Le député Samou Adambi ne doit pas aimer le fait que ce soit son adversaire politique juré Rachidi Gbadamassi qui soit aujourd’hui l’enfant chouchou de la mouvance qui a les moyens de travailler sur le terrain. Que deviendra-il lui, Adambi, à cette allure ? Va-t-il se laisser faire ?

Le député Edgar Alia voit-il d’un bon œil que ce soit le ministre Désiré Adadja qui ait les moyens d’être coordonnateur départemental FCBE des Collines, alors que lui le député est là depuis des années et des années, travaillant pour la mouvance ? La preuve, pour les dernières communales, il a dû faire à part sa liste lorsque ses gens à lui, très assis sur le terrain, ont été écartés de la liste FCBE. Et les résultats des communales ont édifié tout le monde. Sur le terrain aujourd’hui, il se sent mis en difficulté par sa propre famille politique. Que deviendra-il lui, Alia, à cette allure ? Va-t-il se laisser faire ?

Le député André Dassoundo ne voit certainement pas d’un bon œil que ce soit le ministre Nicaise Fagnon qui n’a jamais été élu (alors que lui Dassoundo est un député réélu) qui soit celui qui passe le plus pour le défenseur des intérêts du Chef de l’Etat ; pour ne pas en dire plus… On sait que cela ne va pas fort entre eux deux : rivalités.
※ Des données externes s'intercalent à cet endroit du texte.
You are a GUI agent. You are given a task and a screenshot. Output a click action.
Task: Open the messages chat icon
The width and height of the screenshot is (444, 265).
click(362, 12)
L’un a les moyens d’action ; l’autre se sent brimé. Que deviendra-il lui, Dassoundo, à cette allure ? Va-t-il se laisser faire ?

Le député Luc da Matha Santana est lui aussi délaissé au profit d’autres mouvanciers dans le département de l’Atlantique. On se rappelle même que le député Luc da Matha Santana a failli perdre son immunité parlementaire (sur demande du Chef de l’Etat) pour aller devant la Haute Cour de Justice. Que deviendra-il lui, Luc da Matha Santana, à cette allure ? Va-t-il se laisser faire ?
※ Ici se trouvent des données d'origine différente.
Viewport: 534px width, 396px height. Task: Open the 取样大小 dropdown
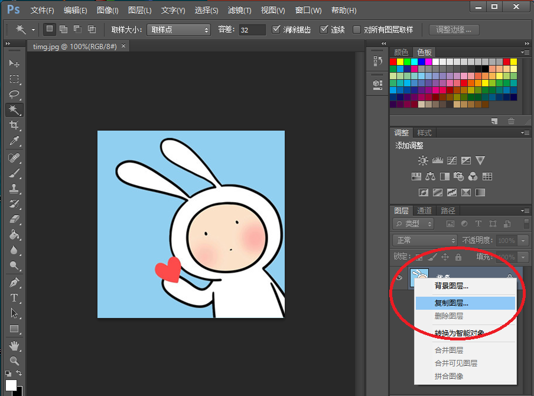178,30
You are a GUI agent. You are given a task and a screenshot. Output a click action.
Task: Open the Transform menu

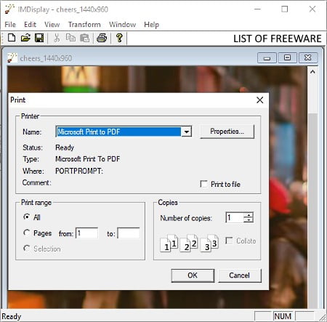click(84, 25)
Pour ne citer que ces cas-là….
C’est donc pour lancer un signal fort au Chef de la mouvance que ces 9 députés ont ainsi voté.
Il revient donc au Chef de l’Etat de savoir comment gérer les intérêts au sein de la famille FCBE. Car il nous revient que ce sont tous des gens qui continuent de nourrir le désir de travailler avec le Président Yayi. La preuve : eux tous ont travaillé à son élection en 2006. Seulement, ils se sentent mis à mal. Leurs intérêts du moment et de demain sont mis à mal. Or on ne rassemble des hommes qu’autour de leurs intérêts, ceci au-delà de l’intérêt général que tout le monde dit défendre. Car si Yayi veut se faire réélire en 2011, ceux qui sont avec lui aussi veulent se faire réélire députés ou maire ou autre.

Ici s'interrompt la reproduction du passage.